Nel comparto Food & Beverage assumono un ruolo fondamentale i prodotti monouso impiegati nelle varie forme di ristorazione del settore Ho.re.ca. ristorazione collettiva, catering, asporto, food delivery, street food.
La carta rappresenta il materiale di base su cui possono essere applicate che ne consentono l’impermeabilità o coating innovativi. La necessità di individuare valide alternative alla plastica ha dato sviluppo a studi e impieghi di nuovi materiali, tra questi ricordiamo i materiali a base organica di origine vegetale come bagassa, polpa di cellulosa, foglie di palma, applicazioni a base di nanomateriali e nanocellulosa.

single use plastic supCOME STABILIRE L’EFFICACIA E LA SICUREZZA DEI MATERIALI ALTERNATIVI?

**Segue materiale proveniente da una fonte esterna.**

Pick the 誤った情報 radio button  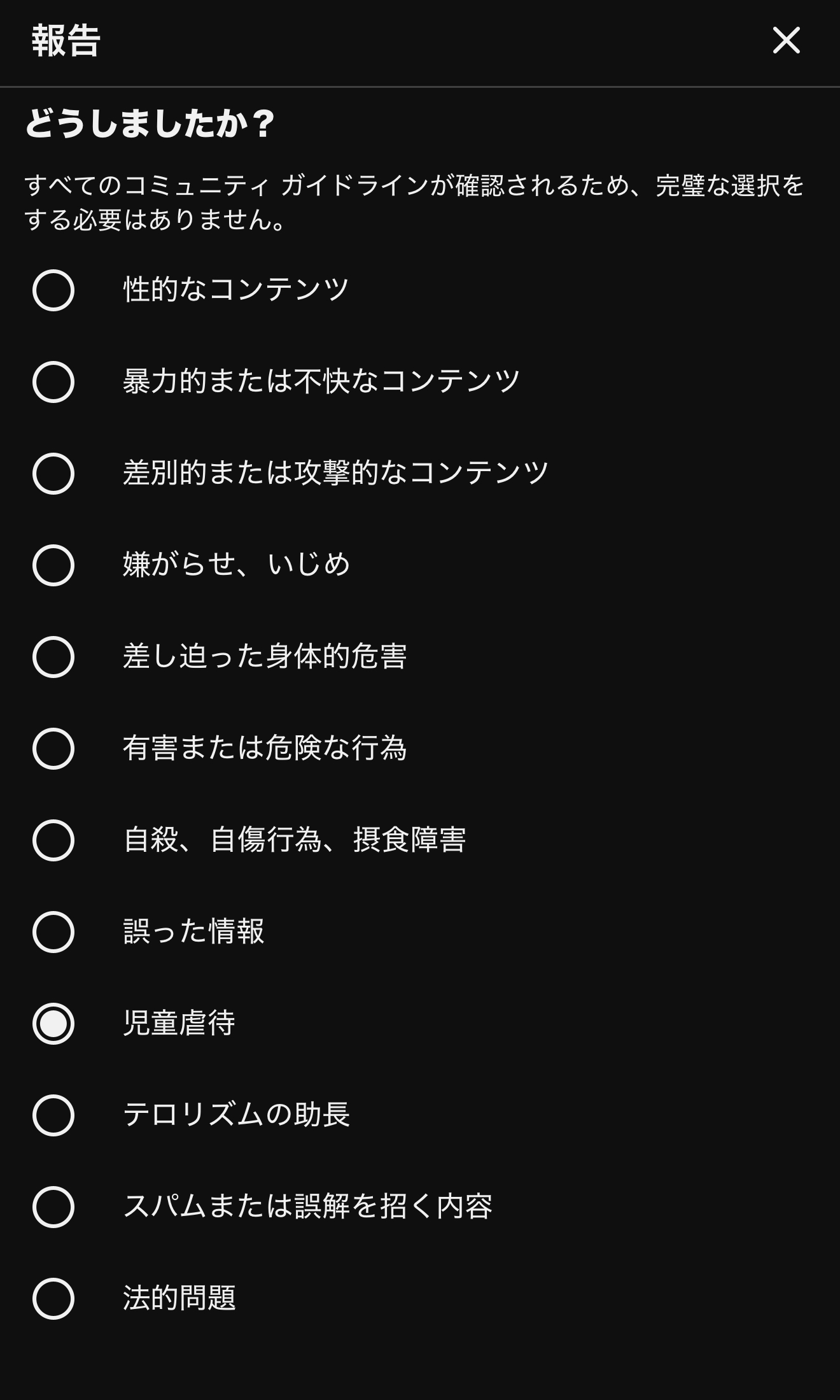pos(53,932)
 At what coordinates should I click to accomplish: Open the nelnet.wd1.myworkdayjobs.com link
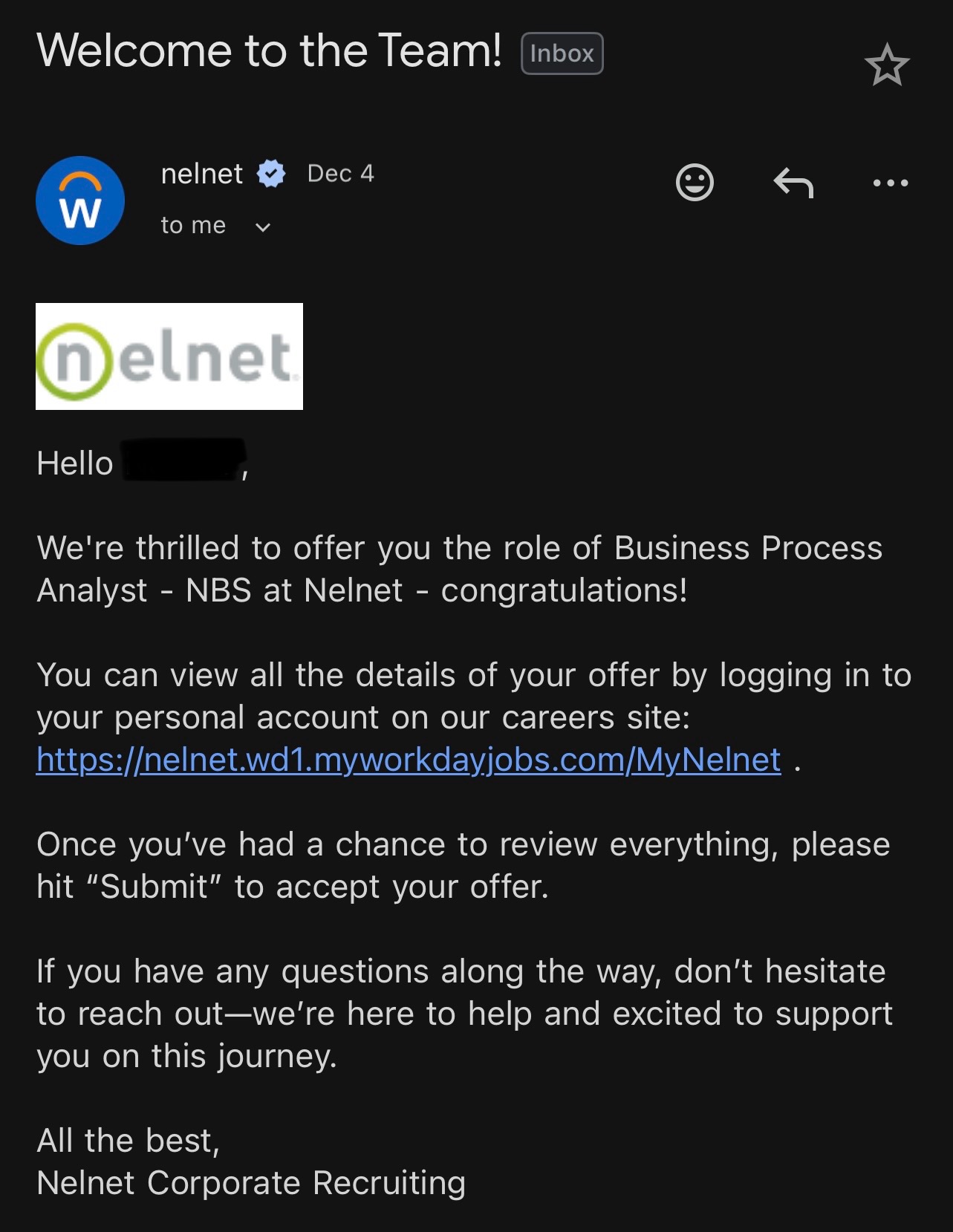[409, 760]
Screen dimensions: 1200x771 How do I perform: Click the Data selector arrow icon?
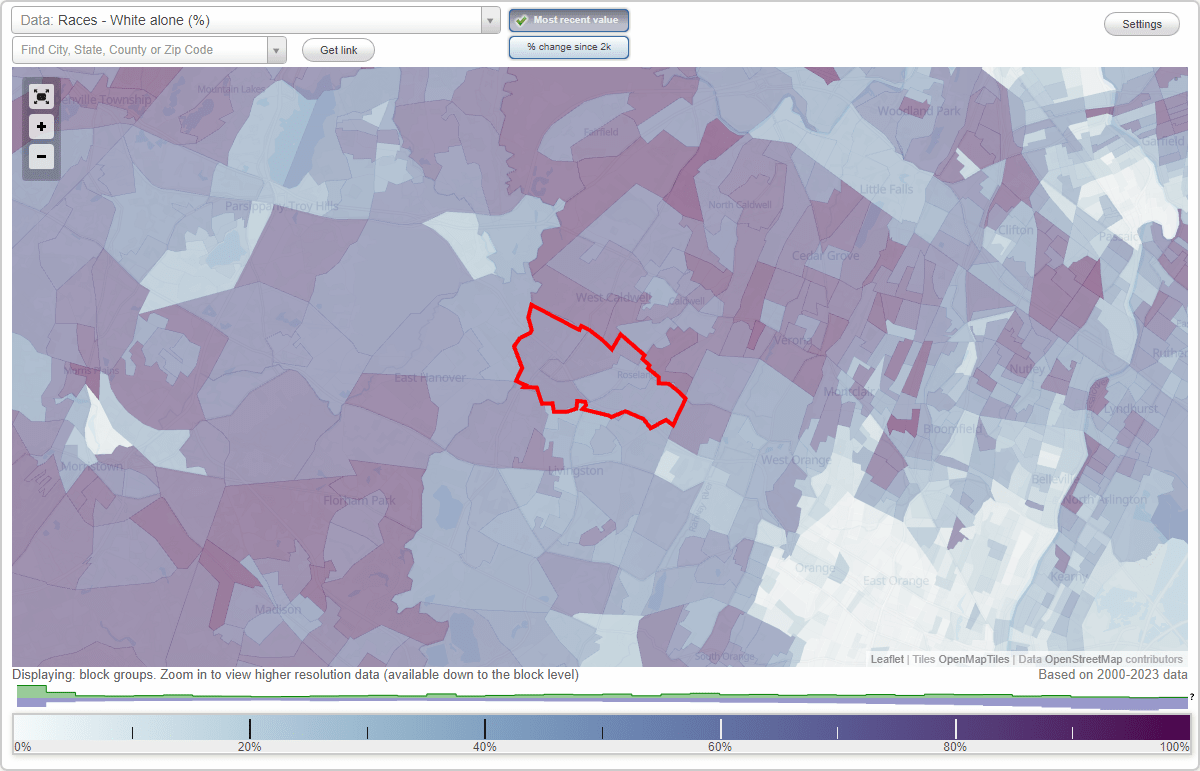pos(488,19)
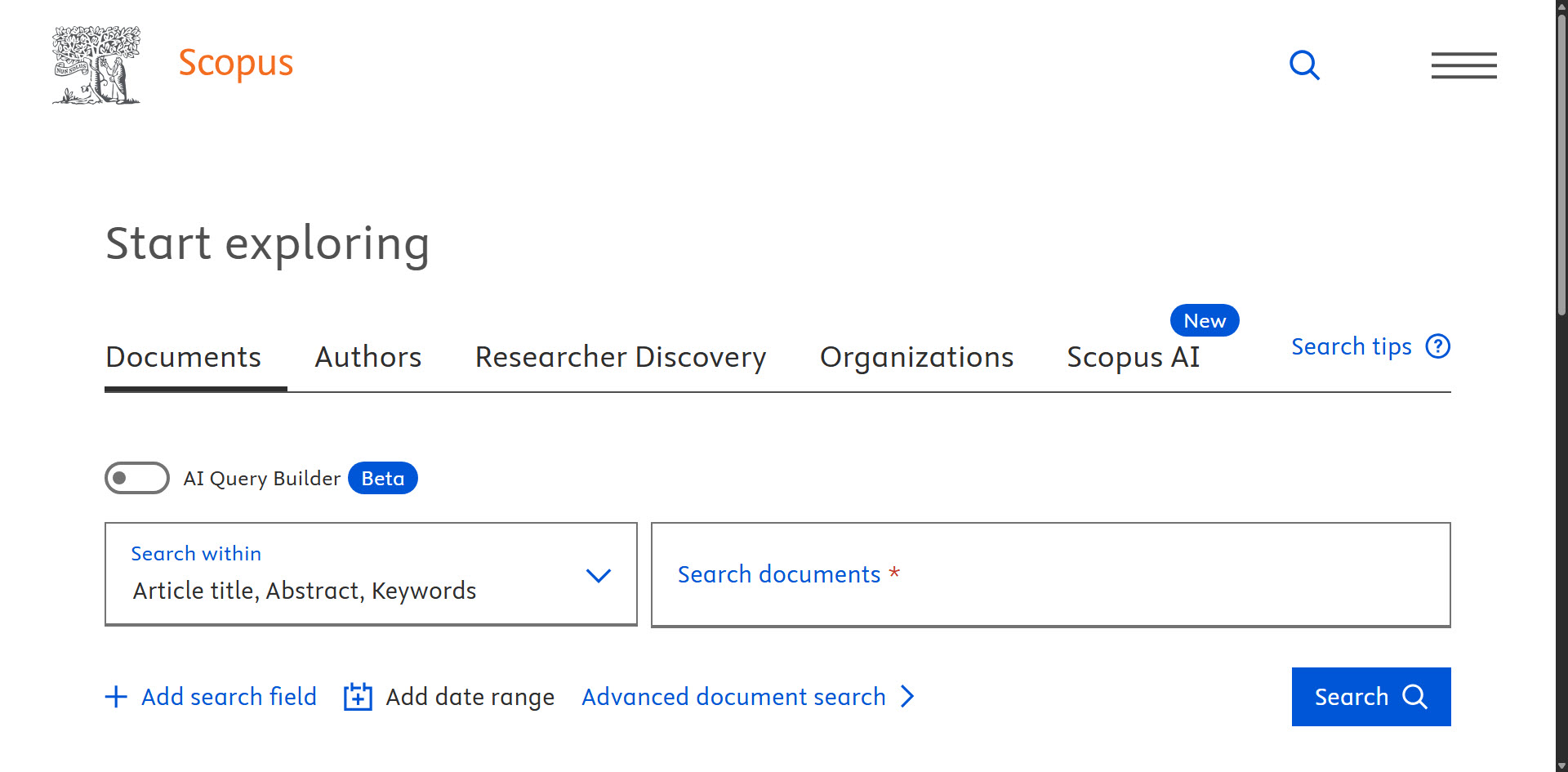This screenshot has height=772, width=1568.
Task: Open the Search tips link
Action: tap(1351, 346)
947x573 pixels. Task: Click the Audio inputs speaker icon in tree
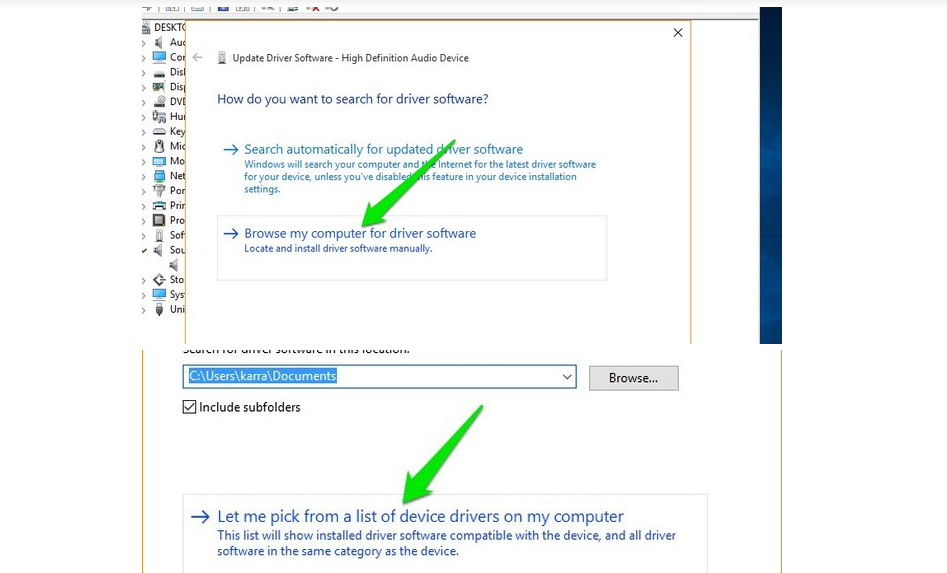tap(159, 43)
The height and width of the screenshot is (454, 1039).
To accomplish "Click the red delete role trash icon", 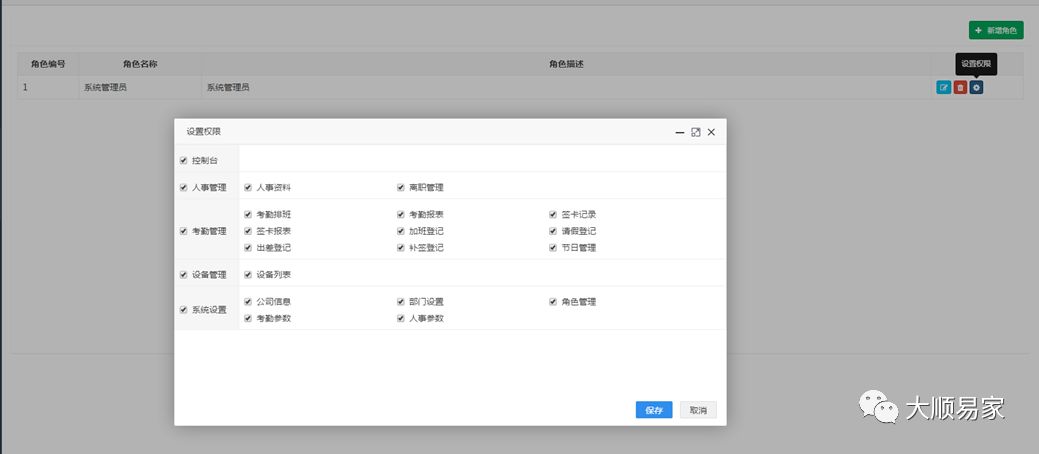I will tap(960, 88).

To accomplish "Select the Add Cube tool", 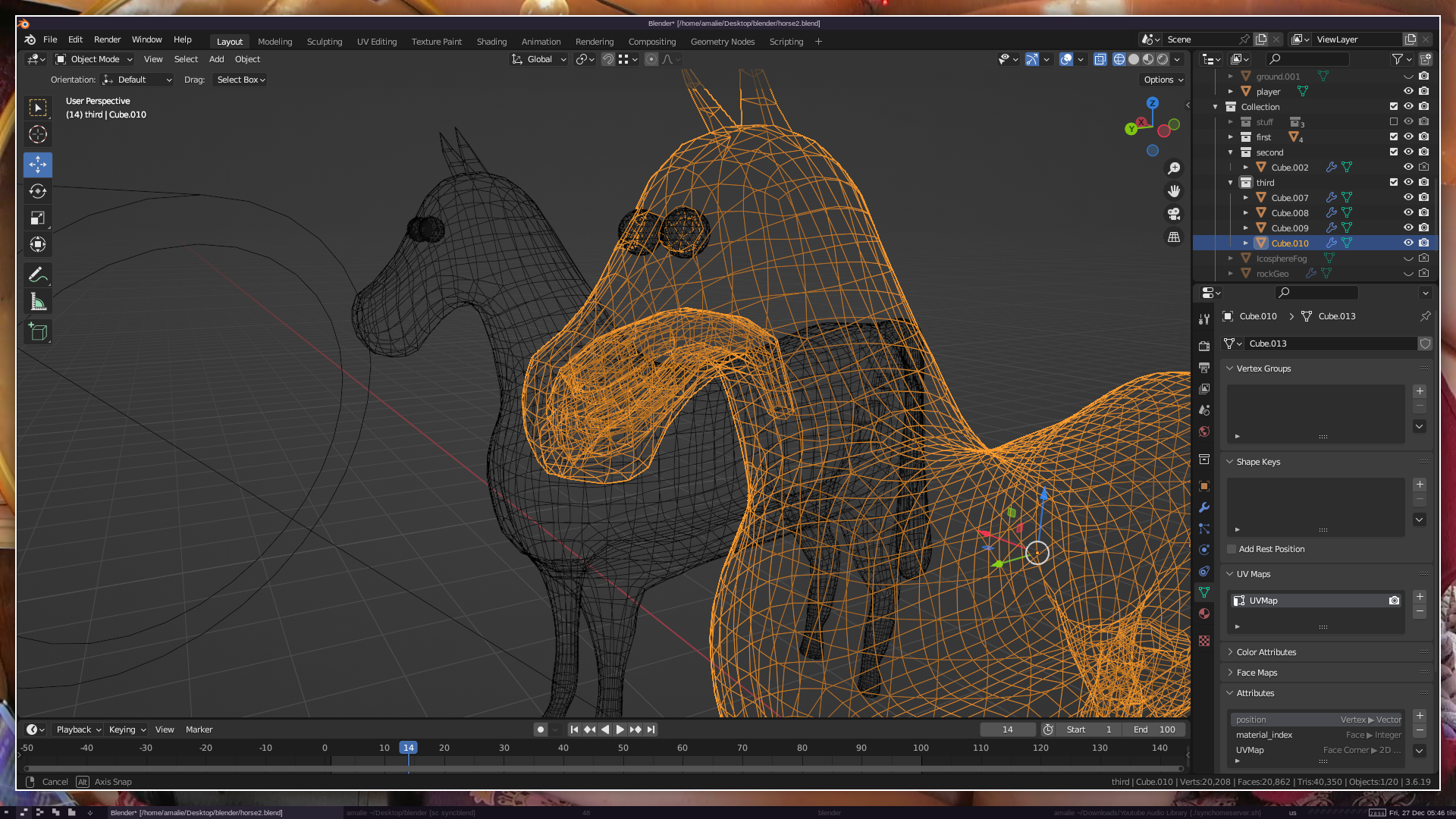I will click(x=37, y=332).
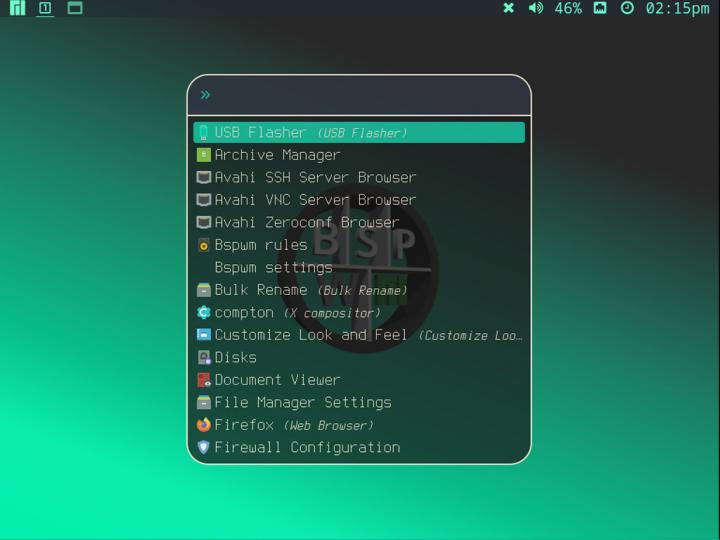Screen dimensions: 720x540
Task: Click the Bspwm rules icon
Action: 204,245
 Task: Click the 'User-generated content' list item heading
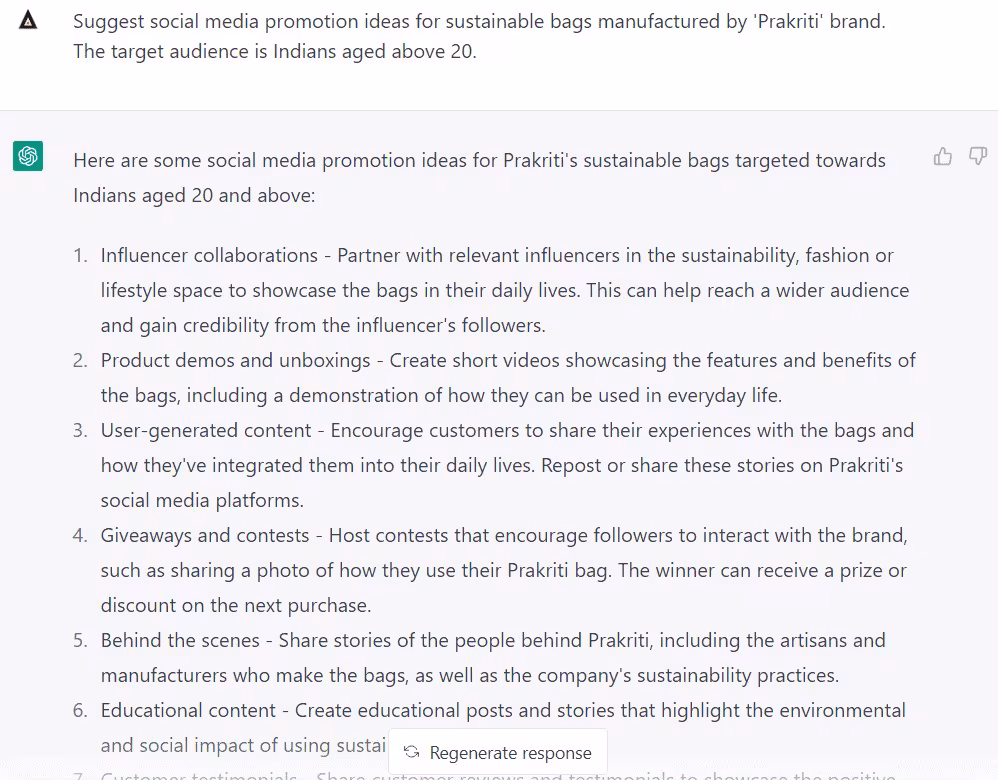(206, 430)
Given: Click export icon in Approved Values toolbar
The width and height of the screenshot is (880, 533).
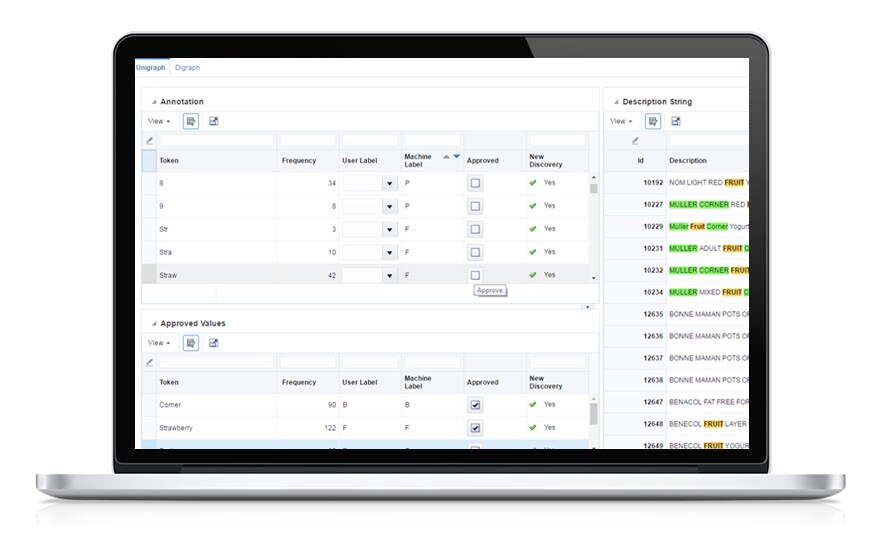Looking at the screenshot, I should coord(191,343).
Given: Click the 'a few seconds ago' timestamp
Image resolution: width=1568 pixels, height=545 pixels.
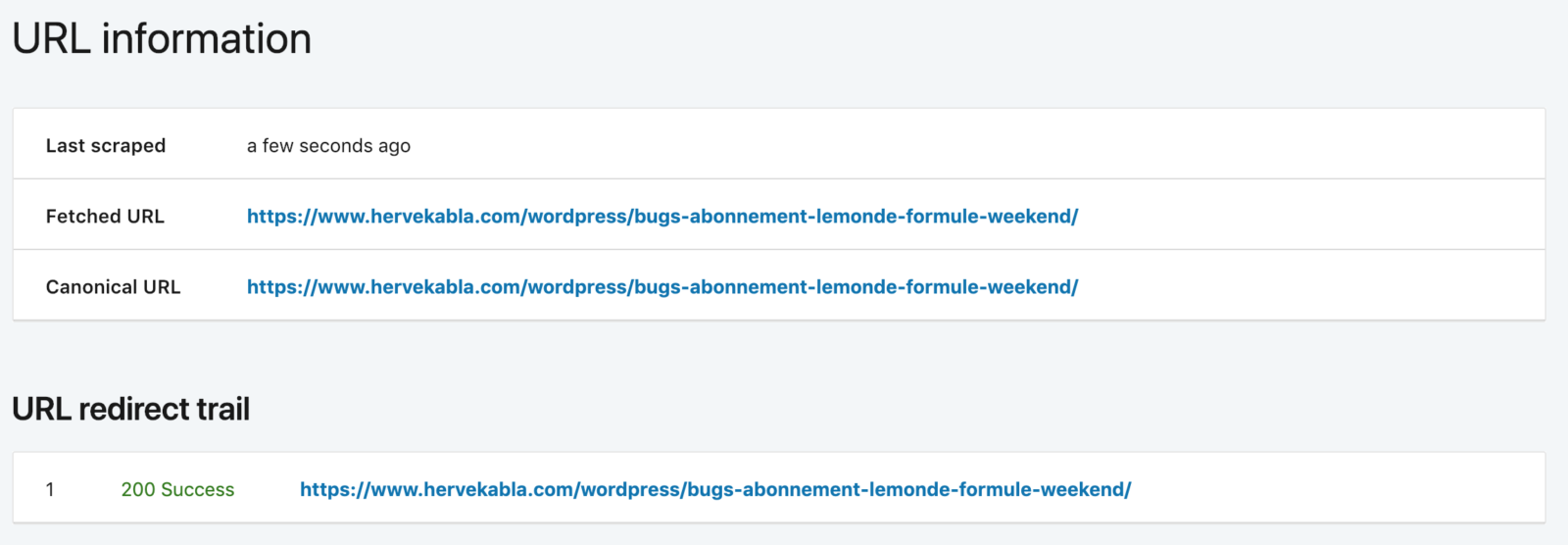Looking at the screenshot, I should coord(328,146).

È possibile supportare le aziende che operano nel comparto Food & Beverage attraverso un ampio range di servizi: dai test accreditati su carta alla definizione di testing plan, a risk assessement su materiali non normati. In particolare, tramite i nostri laboratori pH, svolgiamo: 

  • risk assessment sui materiali non normati in maniera specifica 
  • definizione del testing plan per dichiarare la conformità al contatto con alimenti ed emissione di documenti
  • individuazione dell’assenza di materiali polimerici come richiesto da direttiva SUP
  • test accreditati su carta in conformità a leggi nazionali DM n° 34 21/03/1973 SO GU n° 104 20/04/1973 All. IV e a standard europei e internazionali quali:
    • DIN 54603:2008 
    • EN ISO 15320:2011 
    • EN 1541:2002 
    • EN 645:1994 
    • EN 12498:2019 
    • EN 648:2019 
    • EN 646:2019 ISO 14362

LE NUOVE REGOLE DI MARCATURA

Contestualmente a questa Direttiva, è stato pubblicato anche il Regolamento di Esecuzione (UE) 2020/2151, che reca disposizioni relative alle specifiche di marcatura armonizzate per alcuni prodotti di plastica monouso. Le disposizioni sono applicabili in tutti gli stati membri a partire dal 03 luglio 2021

Vengono definite le specifiche di marcatura armonizzate per i seguenti prodotti: 

  • assorbenti igienici, tamponi, applicatori di tamponi; 
  • salviette umidificate/pre-umidificate per l’igiene personale e per uso domestico; 
  • prodotti del tabacco con filtro e filtri commercializzati per essere utilizzati in combinazione con i prodotti del tabacco; 
  • tazze/bicchieri per bevande. 

Le specifiche riguardano lingua, dimensioni, grafica e ubicazione della marcatura. Lo scopo della marcatura è: 

  • informare i consumatori sulla presenza di plastica nei prodotti; 
  • informare sui metodi di smaltimento errati e da evitare dei rifiuti; 
  • informare sull’impatto ambientale derivante dalla dispersione dei rifiuti o da altri metodi inappropriati di smaltimento dei rifiuti dei prodotti.